Despite caspases activation, we found that TAT-NBI1/erlotinib-dependent cell-death induction was not inhibited by the caspase inhibitor zVAD-fmk (Z-Val-Ala-Asp(OMe)-fluoromethylketone; Supplementary Figure S2C). However, cell death induced by RC/erlotinib was inhibited by zVAD-fmk. The molecular basis of these differences could be justified by the different mechanism of action of the two different CDK/cyclin inhibitors. Therefore, the kinase selectivity and the sensitivity of the different CDK/cyclin complexes are different for the two drugs (Supplementary Table S1 and Bach et al.45). Hence, such differences could determine the differential response in the presence of zVAD-fmk.

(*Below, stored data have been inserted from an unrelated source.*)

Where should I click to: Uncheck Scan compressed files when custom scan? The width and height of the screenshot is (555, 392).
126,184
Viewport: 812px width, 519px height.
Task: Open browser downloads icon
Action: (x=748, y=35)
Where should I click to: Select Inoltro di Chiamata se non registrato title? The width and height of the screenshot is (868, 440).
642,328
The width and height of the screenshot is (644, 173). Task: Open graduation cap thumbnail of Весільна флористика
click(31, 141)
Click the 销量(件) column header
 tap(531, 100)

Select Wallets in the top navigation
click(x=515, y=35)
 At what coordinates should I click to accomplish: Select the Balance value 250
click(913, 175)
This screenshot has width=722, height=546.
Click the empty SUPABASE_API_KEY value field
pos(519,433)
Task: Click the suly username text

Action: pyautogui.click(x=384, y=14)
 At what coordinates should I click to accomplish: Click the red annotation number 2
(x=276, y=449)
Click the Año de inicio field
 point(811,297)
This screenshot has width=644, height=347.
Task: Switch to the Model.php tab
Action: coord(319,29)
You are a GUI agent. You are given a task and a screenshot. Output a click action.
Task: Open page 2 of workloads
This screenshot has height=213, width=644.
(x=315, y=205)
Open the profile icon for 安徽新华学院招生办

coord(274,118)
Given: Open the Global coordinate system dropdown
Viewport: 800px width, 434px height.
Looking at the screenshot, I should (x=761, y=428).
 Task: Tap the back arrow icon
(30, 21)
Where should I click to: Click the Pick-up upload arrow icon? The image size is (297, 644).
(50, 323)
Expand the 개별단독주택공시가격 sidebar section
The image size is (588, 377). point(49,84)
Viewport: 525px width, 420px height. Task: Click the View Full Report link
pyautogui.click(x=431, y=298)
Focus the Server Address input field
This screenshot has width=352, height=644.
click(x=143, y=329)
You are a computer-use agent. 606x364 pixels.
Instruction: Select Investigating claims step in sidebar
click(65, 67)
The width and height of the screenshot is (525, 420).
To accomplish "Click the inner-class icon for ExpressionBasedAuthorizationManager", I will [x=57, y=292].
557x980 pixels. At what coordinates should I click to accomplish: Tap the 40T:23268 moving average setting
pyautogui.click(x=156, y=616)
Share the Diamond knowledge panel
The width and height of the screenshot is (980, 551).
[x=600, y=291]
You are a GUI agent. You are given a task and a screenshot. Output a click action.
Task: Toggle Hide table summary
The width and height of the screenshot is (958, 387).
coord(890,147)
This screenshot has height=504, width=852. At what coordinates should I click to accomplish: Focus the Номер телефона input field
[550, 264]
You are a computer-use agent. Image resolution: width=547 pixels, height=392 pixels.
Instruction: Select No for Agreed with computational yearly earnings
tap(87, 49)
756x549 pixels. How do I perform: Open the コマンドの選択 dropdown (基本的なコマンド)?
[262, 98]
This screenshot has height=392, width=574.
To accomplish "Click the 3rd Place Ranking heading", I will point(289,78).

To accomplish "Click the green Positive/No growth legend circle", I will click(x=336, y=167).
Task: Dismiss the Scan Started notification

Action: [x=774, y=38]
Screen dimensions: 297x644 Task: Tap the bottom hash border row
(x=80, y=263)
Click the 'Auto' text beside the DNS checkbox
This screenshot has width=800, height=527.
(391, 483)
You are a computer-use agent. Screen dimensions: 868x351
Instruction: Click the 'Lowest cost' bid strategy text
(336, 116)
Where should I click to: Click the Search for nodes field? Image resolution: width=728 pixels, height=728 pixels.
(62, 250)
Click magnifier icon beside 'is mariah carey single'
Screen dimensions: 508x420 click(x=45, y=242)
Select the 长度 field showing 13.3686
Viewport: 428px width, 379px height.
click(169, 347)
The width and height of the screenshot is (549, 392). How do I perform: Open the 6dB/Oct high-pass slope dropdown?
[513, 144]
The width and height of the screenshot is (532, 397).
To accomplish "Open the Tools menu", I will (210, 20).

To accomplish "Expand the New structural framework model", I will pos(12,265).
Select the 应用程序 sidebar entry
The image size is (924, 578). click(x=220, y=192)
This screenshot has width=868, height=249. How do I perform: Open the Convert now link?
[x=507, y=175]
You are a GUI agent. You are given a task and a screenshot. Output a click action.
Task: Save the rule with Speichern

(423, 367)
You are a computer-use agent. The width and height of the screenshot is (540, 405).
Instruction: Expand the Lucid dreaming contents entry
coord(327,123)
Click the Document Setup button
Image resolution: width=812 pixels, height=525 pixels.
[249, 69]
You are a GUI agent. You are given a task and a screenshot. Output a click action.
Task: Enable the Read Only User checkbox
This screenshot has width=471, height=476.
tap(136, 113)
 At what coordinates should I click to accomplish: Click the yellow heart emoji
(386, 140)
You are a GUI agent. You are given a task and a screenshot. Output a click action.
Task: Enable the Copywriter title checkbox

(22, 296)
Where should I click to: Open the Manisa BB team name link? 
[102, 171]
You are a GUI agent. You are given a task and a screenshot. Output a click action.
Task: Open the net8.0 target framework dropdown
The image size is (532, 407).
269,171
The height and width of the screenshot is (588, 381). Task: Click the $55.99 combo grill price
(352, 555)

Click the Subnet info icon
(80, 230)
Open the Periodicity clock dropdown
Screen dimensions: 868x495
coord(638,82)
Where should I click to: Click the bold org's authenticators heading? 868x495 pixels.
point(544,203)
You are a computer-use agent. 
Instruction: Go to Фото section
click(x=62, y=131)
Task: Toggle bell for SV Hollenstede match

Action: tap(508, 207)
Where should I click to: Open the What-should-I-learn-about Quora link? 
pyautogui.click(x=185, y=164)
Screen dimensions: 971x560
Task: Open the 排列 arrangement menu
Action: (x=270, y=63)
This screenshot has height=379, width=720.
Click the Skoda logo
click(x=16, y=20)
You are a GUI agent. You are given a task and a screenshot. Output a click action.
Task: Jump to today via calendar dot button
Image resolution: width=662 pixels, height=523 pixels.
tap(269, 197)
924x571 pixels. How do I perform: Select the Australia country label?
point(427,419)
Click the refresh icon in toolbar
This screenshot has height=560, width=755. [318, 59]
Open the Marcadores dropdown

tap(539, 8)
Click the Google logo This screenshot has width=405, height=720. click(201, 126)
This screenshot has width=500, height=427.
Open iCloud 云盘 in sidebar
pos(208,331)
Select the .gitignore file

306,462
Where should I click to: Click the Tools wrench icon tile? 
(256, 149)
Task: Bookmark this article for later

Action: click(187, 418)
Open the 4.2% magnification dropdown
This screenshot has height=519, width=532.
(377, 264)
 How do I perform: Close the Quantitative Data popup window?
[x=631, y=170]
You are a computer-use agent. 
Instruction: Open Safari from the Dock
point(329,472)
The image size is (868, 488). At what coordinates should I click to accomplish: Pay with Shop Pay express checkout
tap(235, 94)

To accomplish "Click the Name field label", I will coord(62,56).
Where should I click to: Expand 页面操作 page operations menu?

It has been recently reported that ‘ripoptosome’-mediated cell death is not inhibited by zVAD-fmk due to the ripoptosome’s ability to switch between apoptosis and necroptosis.41, 42 The ‘ripoptosome’ is a cell-death-inducing platform containing the death domain kinase RIP1, the Fas-associated death domain protein, caspase-8 and caspase-10 that assembles in response to loss of cIAPs and XIAP.41, 42 We next evaluated the influence of the ‘ripoptosome’ in TAT-NBI1/erlotinib-induced apoptosis. To this end, we use the RIP1 inhibitor necrostatin-1 (nec-1).46 We initially explored the role of nec-1 as inhibitor of the ‘ripoptosome’ in a cell line (MDA-MB-231—experimentally determined IC50 values for this cell line: >20 and 18 μM for erlotinib and TAT-NBI1, respectively) where such platform was previously characterized.42 This cell line respond to etoposide-induced genotoxic stress through ‘ripoptosome’-mediated and caspase-dependent cell death, which is inhibited by nec-1 (Figure 7a). Interestingly, nec-1 also inhibited TAT-NBI1/erlotinib-induced caspase activation in both MDA-MB-231 and MDA-MB-468 cells (Figures 7a and b, respectively). These results suggest that the ‘ripoptosome’ could have a role in the cell death induced by TAT-NBI1/erlotinib co-treatment.
Discussion
Recent findings have demonstrated that cancers respond to therapies targeting receptor TKs. However, the benefits of this approach are limited by the development of resistances and the toxic secondary effects induced by high doses of TK inhibitors, prompting the search for possible alternatives. Combination therapies have attracted considerable attention as tools to effectively circumvent the toxicity and resistance seen with single-agent therapies, even though the underlying molecular mechanisms remain unclear and the most appropriate compounds with which to prime the cell to promote a synergistic effect remain poorly understood.47 A better understanding of the synergism and/or potentiation evoked at the molecular level by drug combinations will aid the development of improved combinations and personalized treatments in the future.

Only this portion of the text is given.